The following will be used to determine if you qualify:
- Patient care, which is not medically necessary. This includes elective, cosmetic, or other care not reimbursable by insurance carriers and governmental payers. This will not be considered eligible for FA.
- Minor children/divorced parents. Both parents/legal guardians are responsible parties. Information about both parents will be required to complete the forms for FA.
- FA provided by CMC under this policy is secondary to all other third parties and resources available to the patient. If needed, assistance is available to help with an application for other sources of payment (Medicaid, Crime Victims, SSI, SSDI, etc.).
- Federal Poverty guidelines will be used to determine eligibility. These amounts will be updated as published in the Federal Register.
- The guidelines include help for persons below 200% of the FPL. A sliding scale is used for those falling below 300% but greater than 200%. Assets more than $7500 may be looked at when deciding the level of FA to be applied.
The chance for FA will be relayed to patients through the following methods:
- Pre-Service – During the pre-registration process for scheduled inpatients and high-dollar outpatient cases, the pre-reg staff will tell patient about the policy.

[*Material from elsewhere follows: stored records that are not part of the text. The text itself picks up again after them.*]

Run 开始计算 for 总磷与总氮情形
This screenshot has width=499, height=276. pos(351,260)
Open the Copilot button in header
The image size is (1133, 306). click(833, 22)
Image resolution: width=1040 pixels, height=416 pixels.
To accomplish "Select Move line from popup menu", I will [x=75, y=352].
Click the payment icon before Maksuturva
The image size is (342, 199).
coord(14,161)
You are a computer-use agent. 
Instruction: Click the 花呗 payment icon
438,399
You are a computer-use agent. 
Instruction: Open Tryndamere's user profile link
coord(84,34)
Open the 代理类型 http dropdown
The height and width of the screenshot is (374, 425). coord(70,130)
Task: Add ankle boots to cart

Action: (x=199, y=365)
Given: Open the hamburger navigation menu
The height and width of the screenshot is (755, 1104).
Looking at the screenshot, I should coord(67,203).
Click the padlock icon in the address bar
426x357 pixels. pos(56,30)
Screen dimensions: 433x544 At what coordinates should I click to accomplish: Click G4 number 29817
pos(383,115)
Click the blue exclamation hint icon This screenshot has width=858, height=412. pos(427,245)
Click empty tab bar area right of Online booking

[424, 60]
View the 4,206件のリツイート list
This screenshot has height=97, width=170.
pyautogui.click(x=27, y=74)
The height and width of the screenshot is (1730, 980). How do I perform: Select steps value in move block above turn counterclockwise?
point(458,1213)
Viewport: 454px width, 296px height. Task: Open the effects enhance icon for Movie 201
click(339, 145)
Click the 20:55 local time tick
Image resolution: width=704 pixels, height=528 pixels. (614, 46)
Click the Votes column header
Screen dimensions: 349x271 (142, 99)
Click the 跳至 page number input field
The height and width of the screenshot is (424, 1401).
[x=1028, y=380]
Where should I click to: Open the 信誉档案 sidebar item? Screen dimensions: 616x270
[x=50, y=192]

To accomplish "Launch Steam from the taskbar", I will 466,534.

- Point-of-Service – At the time of service, self pay patients will be told about FA and will be offered the forms. Help is available for patients completing the forms.
- Post-Service – A message is printed on patient billing statements to notify patients that FA is available. Patient Accounts staff will notify self pay patients of the FA program through the customer service.
The following proof of income must be included with the FA Application:
- Payroll check stubs, or other monthly income sources for the last three months for all persons in the household.
- Notice of filing from Medicaid, state medical Crime Victims, etc.
- Copy of latest Federal Income Tax Return, with schedules.
Annual income will be calculated using income documents. This is the gross annual income. Total income of the last 3 months pay stubs will be multiplied x 4 to arrive at a yearly income. The patient’s status will be looked at using the Patient Assistance Eligibility Guidelines table. Patients who have large medical expenses compared to their means could be eligible for more reductions. This will be done on an individual basis.
If CMC determines that any documentation or information is untrue, the application will be denied.
Payment arrangements will be made for the balance according to our credit policy. The President of CMC can make exceptions to this policy.